With the regime of Libyan dictator Moammar Gaddafi seemingly toppled by the rebels, the Obama administration is feeling vindicated in its decision to intervene. But the right can’t decide whether to be happy Gaddafi is gone or miserable that Obama had something to do with it.

Senators John McCain and Lindsey Graham, among the earliest voices calling for intervention in Libya, wasted little time in congratulating the rebels and slamming Obama for not intervening earlier:

The end of the Qadaffi regime in Libya is a victory for the Libyan people and for the broader cause of freedom in the Middle East and throughout the world. This achievement was made possible first and foremost by the struggle and sacrifice of countless Libyans, whose courage and perseverance we applaud. We also commend our British, French, and other allies, as well as our Arab partners, especially Qatar and the UAE, for their leadership in this conflict. Americans can be proud of the role our country has played in helping to defeat Qaddafi, but we regret that this success was so long in coming due to the failure of the United States to employ the full weight of our airpower.

McCain and Graham, both of whom had warm personal interactions with Gaddafi in the past, have now gotten exactly what they wanted from the administration’s decision to intervene. But GOP partisanship demands that they not acknowledge the president’s role in assembling the global coalition that aided the rebels. Indeed, with the Republican Party wedded to a contradictory image of the president as foreign policy weakling and iron-fisted domestic dictator, we’re going to see a lot of bizarre rationalizing of what happened in an attempt to preserve this narrative of the Obama presidency.

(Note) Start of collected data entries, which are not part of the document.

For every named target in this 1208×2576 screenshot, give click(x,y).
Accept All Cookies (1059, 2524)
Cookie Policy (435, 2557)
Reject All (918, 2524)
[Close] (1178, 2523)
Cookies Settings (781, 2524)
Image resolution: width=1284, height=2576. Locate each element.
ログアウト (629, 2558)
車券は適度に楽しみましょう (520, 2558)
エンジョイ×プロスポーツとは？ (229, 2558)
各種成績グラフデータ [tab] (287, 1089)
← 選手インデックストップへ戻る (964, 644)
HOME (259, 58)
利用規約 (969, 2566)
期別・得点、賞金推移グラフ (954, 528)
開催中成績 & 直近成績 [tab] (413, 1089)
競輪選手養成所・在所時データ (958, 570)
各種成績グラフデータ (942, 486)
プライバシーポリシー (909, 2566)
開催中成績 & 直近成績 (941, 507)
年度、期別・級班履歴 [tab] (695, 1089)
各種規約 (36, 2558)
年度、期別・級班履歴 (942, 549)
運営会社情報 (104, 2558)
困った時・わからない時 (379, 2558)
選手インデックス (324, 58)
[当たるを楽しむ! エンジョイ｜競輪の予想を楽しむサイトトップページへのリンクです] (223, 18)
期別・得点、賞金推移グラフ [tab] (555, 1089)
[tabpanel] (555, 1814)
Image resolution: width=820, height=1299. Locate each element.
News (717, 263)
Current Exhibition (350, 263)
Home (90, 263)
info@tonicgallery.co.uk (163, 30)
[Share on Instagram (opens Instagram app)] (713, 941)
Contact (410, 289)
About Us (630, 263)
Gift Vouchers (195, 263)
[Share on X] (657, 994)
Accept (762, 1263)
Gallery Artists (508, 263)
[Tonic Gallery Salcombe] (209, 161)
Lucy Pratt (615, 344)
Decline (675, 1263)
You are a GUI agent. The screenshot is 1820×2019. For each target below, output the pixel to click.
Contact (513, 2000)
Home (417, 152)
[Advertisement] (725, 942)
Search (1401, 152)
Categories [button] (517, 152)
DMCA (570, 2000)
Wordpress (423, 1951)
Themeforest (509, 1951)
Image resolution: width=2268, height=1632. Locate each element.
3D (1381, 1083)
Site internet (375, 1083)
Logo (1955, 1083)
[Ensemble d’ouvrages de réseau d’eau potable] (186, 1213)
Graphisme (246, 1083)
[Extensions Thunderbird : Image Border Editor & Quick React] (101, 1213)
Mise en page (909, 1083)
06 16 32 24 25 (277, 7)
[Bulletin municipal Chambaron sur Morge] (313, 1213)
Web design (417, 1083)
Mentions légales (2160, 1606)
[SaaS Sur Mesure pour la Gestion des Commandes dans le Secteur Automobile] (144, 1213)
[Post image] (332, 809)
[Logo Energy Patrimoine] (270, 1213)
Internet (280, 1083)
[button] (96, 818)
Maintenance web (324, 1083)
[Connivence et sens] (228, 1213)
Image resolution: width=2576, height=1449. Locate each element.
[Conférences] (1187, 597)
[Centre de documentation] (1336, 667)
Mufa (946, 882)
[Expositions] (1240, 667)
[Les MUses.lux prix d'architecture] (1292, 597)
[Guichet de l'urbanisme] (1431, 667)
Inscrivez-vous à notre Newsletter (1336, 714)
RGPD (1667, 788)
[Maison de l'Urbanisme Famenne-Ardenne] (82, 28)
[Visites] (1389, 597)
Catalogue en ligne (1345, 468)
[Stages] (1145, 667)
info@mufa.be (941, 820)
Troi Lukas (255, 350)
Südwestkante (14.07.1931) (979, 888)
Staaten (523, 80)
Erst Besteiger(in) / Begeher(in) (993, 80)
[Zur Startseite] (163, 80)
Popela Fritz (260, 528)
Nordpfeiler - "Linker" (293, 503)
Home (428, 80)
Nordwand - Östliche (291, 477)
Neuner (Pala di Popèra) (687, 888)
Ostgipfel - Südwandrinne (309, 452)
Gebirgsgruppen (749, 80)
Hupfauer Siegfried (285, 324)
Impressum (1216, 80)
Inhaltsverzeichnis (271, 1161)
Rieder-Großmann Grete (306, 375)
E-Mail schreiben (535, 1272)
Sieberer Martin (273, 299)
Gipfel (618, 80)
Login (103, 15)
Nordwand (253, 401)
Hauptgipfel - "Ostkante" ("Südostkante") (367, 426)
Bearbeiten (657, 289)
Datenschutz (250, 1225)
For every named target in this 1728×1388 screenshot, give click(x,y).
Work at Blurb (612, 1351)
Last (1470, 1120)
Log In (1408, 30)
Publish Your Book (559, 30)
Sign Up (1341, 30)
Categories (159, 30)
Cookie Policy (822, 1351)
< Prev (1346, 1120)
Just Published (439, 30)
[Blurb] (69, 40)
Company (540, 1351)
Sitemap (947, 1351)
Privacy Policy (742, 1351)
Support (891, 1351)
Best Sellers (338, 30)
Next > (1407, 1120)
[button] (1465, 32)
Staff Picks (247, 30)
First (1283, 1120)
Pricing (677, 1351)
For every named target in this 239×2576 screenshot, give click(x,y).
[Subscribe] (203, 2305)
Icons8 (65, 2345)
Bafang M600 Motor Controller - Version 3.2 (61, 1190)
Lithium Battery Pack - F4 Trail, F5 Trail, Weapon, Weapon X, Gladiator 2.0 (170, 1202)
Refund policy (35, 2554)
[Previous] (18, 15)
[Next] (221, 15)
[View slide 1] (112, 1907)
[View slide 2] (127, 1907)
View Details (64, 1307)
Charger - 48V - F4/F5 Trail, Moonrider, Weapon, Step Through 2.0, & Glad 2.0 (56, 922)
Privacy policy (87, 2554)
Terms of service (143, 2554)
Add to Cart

While the Libyan rebels have earned a moment of celebration, toppling Gaddafi was still the “easy” part, relatively speaking. The “hard” part is the post-conflict transition to a stable government that respects the individual rights of its citizens. The premature celebrations of victory in Iraq in 2003 should be a reminder of this.

The opposition is a diverse group with differing visions for the future of the country, and defeating Gaddafi was what united them. In the aftermath of his defeat, there’s still an open question as to whether or not that coalition can hold together, and whether further violence either between coalition groups or against former regime supporters is on the horizon. The challenge of constructing a democratic society out of the ashes of the former regime will be incredibly difficult, likely more so than getting rid of Gaddafi. So it’s really far too early to declare “mission accomplished.”

But in the short term it’s certainly good news that Gaddafi appears to be on the way out. And it will be comical to watch the right pretend that Obama played no role in what’s happening, though the question of whether Obama has been vindicated seems petty compared to the challenges that the Libyan transitional government will face in the future.